>> Start EXCERPT

King Charles III, who ascended the throne after the death of his mother Queen Elizabeth II last week, vowed in his first speech to the nation to carry on her legacy.
“Queen Elizabeth’s was a life well lived; a promise with destiny kept, and she is mourned most deeply in her passing. That promise of lifelong service I renew to you all today,” he said.
Penn Today asked five faculty experts to share their perspectives on that legacy and where the monarchy goes from here.
Esty is the author of the just-published book, “The Future of Decline: Anglo-American Culture at Its Limits,” a sequel to his 2004 book, “A Shrinking Island: Modernism and National Culture in England.”
It’s tempting to read epochal shifts into the passing of Queen Elizabeth II, but it is not the End of an Era. Deeply entrenched forces are still tugging the United Kingdom backward. The Royal Family stands for a traditional concept of British greatness that is aging and straining, but has not yet exited history. The reign of King Charles III may not mark any new or vital historical change. After all, Charles is a very gray heir. He was born—like so many recent U.S. leaders (Biden, Trump, Bush)—in the 1940s. His worldview is the same one those Baby Boomers inherited, in which Anglo-American power and partnership were assured.
That power and partnership are no longer so assured in 2022. Sharp anxieties about national decline have recently dominated the news cycle on both sides of the North Atlantic. It has been a hot, messy summer in the U.K., capped by a stunning 48-hour period that ushered a new King and a new Prime Minister to center stage. The monarchy stands for tradition itself. So too does the ascent of Liz Truss, who aims to extend the life of Thatcherite values that promise voters renewed prosperity through deregulated markets. They also promise a renewed sense of national identity through Brexit-style autonomy. This weak brew is decocted from the old vines of imperial nostalgia and free market fundamentalism. But it still entices voters, still wins elections. Just when the U.K. seems ready to shrug off its dreams of greatness, the traditionalists and Brexiteers retighten their grip.

>> End EXCERPT
>> Start MATERIAL

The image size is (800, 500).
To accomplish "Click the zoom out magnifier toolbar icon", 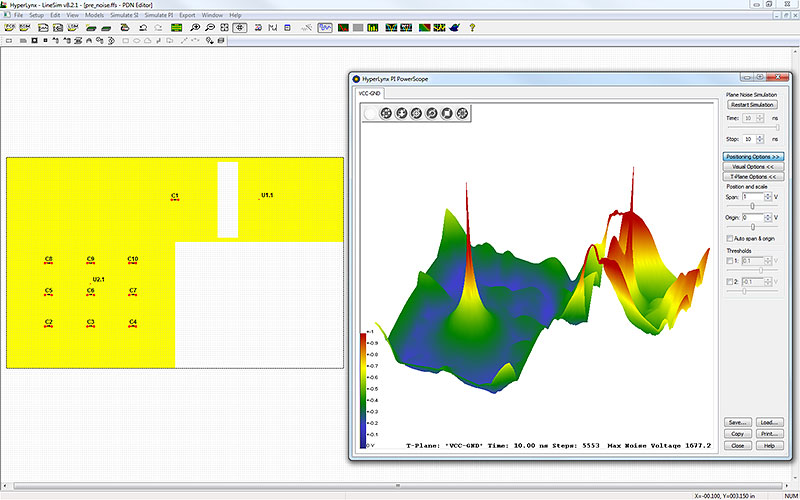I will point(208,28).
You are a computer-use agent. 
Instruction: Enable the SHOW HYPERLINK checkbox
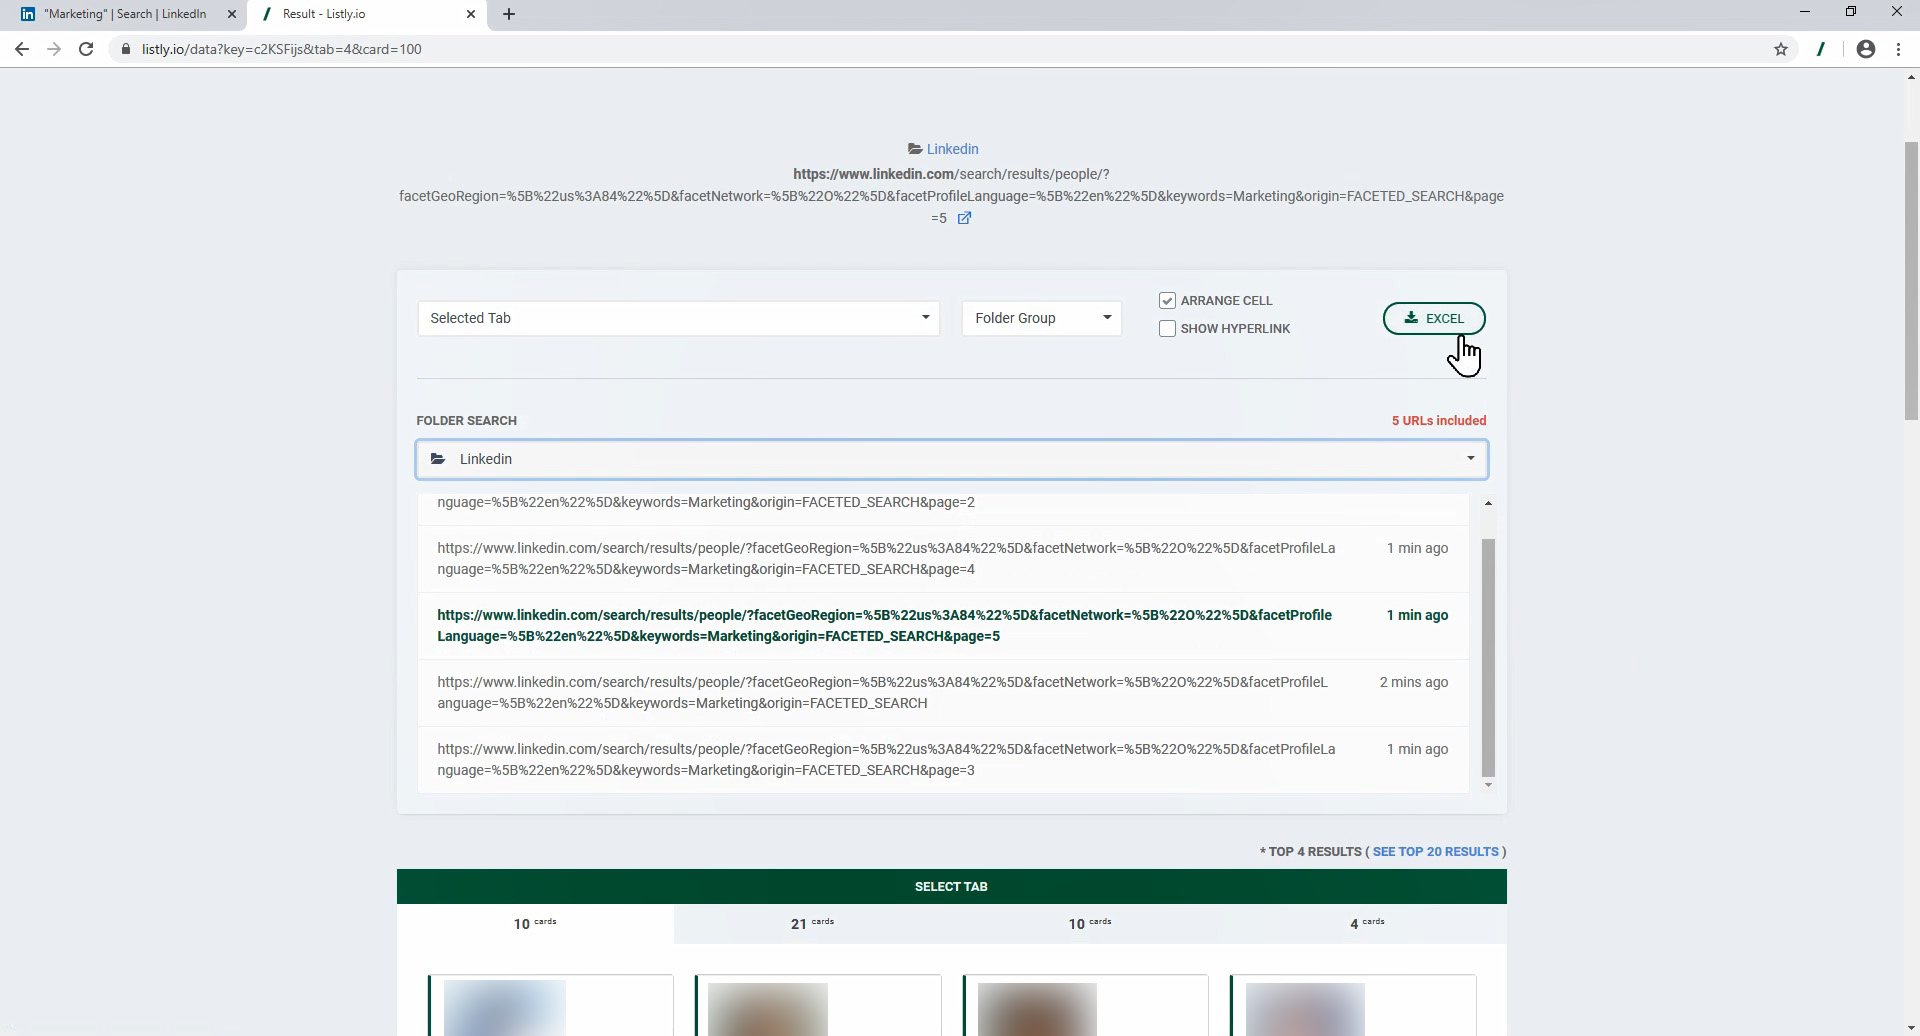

>> End MATERIAL

Summarize the piece on Queen Elizabeth II's legacy in two sentences. The material comes from a separate source.

## WORKED SOLUTION
After Queen Elizabeth II's death, King Charles III vowed to carry on her legacy, and Penn Today asked five faculty experts for their views on that legacy and the monarchy's future. One contends that her passing is not the end of an era, because Charles, born in the 1940s, holds a worldview of assured Anglo-American power, and traditionalist appeals like Liz Truss's promises of deregulated markets and Brexit-style autonomy still win elections.